Vasectomies are so popular and trendy you can even find people singing about them on the internet.

“In bad economic times they become more popular,” said University of Miami M Hospital Urologist Dr. Charles Lynne.

Click here to watch Cynthia Demos’ report. 

People know having another baby is just too expensive but there’s another group seeing vasectomy reversals on the rise – second marriages.

Miami’s Heriberto Jusino was married for seven years the first time. He had three3 children and he was sure he was done so he got a vasectomy.

“Then I got divorced and married again and a year into the marriage decided to have kids,” said Jusino.

But his wife Julie knew he had ‘the procedure’ nine years prior.

“I told her the doctor cut on both sides and throw away the center,” said Jusino.

Jusino was hoping for another shot at a successful marriage with children and told Julie, who’d never had kids, that he wanted to reverse that so called ‘permanent fix’.

“I was crying that day,” recalled Julie Jusino.

Her husband met with Dr. Lynne.

Dr. Lynne says the biggest focus is when the man had the vasectomy. If it was in the past five years, there’s an 80 percent success rate. If you had the procedure between five and 10 years ago there is a 60 percent success rate and more than 10 years ago a 50 percent success rate. Jusino was in that middle range – a 60 percent chance.

“I had faith it was going to work,” he said.

Dr. Lynne said younger couples, who have a little more time to play with, and couples wanting to watch costs typically opt for vasectomy reversals while older couples who don’t have the luxury of time, or those with more expendable income, opt for Invitro Fertilization or IVF.

Jusino’s reversal wasn’t covered by insurance, but Reproductive Medicine Associates in New York said insurance companies are beginning to cover more vasectomy reversals because they like reducing the risk of multiple births, a strong possibility with IVF, which also brings on medical expenses and an increase in complications for the mom and children.

For the Jusinos, the operation was a success. Three months after the reversal, their doctor tested the sperm to see if the procedure was a success.

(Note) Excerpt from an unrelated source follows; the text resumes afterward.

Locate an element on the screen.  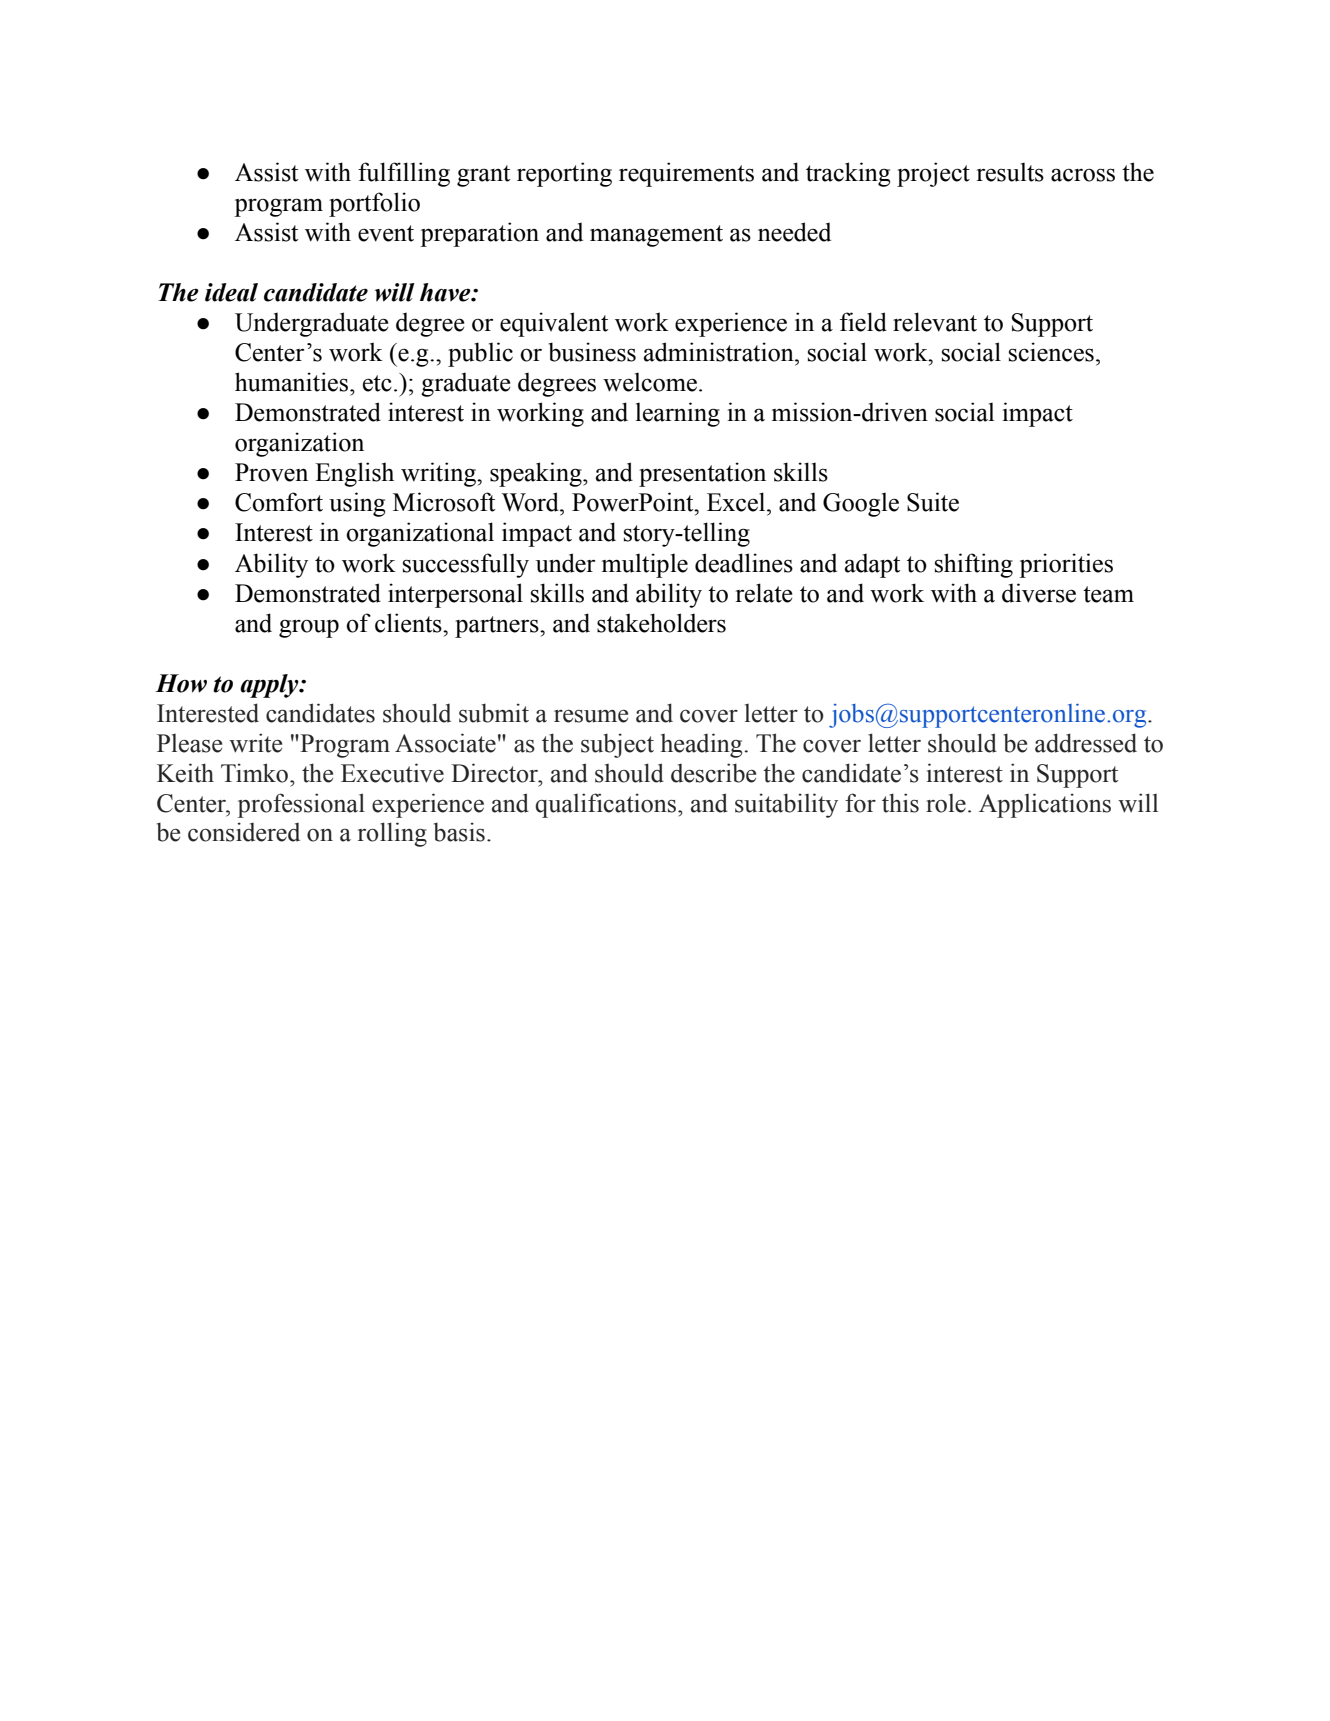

“I was pregnant but I didn’t know it,” said Julie Jusino.

She got pregnant before the three month test even happened. The results – nine months later Nathalie who is now 11-years old and their son Edward who is six.

“We live for them that’s what we do,” said Heriberto.

With three kids from his first marriage and two with the second, Heriberto says he is definitely done having kids but this time around he’s going to skip the vasectomy.